Stored data entries:
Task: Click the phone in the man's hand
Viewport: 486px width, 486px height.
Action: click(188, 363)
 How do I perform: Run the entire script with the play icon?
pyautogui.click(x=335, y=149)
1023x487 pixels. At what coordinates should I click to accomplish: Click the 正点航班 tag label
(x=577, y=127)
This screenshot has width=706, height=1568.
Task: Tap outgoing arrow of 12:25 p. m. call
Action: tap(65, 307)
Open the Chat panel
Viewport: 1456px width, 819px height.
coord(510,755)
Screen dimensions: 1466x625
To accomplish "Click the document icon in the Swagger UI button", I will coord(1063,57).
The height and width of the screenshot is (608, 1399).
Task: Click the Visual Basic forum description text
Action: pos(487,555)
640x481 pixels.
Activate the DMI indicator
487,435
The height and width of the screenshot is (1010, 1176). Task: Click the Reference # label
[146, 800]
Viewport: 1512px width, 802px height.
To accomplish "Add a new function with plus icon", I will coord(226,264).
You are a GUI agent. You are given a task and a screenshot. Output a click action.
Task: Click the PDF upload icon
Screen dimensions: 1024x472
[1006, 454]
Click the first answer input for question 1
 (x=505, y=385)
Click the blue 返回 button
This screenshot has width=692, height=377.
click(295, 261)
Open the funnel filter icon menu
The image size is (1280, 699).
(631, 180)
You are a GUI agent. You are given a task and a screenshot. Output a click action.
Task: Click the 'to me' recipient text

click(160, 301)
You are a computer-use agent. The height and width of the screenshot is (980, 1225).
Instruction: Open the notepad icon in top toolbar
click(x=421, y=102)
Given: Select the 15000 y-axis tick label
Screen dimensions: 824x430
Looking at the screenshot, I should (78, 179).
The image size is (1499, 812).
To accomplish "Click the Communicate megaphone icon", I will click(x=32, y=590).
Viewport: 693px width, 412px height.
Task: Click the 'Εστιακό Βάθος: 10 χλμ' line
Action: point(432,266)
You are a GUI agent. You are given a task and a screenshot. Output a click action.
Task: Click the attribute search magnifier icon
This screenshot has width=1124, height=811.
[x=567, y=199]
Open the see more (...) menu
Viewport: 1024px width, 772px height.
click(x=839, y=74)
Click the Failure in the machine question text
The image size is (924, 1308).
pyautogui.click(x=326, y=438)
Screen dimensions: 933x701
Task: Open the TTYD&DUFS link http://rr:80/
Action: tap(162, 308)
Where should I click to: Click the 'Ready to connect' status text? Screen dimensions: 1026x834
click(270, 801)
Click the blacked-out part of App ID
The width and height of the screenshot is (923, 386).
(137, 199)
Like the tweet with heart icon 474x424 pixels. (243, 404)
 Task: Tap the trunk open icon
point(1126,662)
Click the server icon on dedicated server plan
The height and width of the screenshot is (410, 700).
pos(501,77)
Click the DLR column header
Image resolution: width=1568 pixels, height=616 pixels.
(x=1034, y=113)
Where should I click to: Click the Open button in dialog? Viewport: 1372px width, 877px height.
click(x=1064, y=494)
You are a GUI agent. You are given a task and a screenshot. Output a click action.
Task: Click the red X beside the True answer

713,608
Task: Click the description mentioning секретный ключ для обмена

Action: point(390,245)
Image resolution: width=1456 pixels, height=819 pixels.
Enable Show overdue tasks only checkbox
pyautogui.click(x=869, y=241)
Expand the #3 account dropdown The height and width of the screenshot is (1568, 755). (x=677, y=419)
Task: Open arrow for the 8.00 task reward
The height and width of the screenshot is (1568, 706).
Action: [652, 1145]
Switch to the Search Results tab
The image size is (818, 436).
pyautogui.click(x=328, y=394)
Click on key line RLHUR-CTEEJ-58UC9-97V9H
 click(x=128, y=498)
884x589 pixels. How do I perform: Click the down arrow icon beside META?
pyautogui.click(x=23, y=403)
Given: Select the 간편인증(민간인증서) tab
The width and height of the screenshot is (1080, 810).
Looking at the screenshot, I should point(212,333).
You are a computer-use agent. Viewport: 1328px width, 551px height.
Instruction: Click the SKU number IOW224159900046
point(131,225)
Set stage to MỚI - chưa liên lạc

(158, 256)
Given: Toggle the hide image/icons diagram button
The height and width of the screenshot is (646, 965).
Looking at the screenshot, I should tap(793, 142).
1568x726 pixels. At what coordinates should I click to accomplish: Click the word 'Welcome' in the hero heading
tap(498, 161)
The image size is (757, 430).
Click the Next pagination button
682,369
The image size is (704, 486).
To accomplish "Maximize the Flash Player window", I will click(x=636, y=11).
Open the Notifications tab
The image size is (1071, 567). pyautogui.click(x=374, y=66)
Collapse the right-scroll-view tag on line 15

What the exercise asks: Report how many lines of the data contain the word "menu", using the number alone.

Response: 2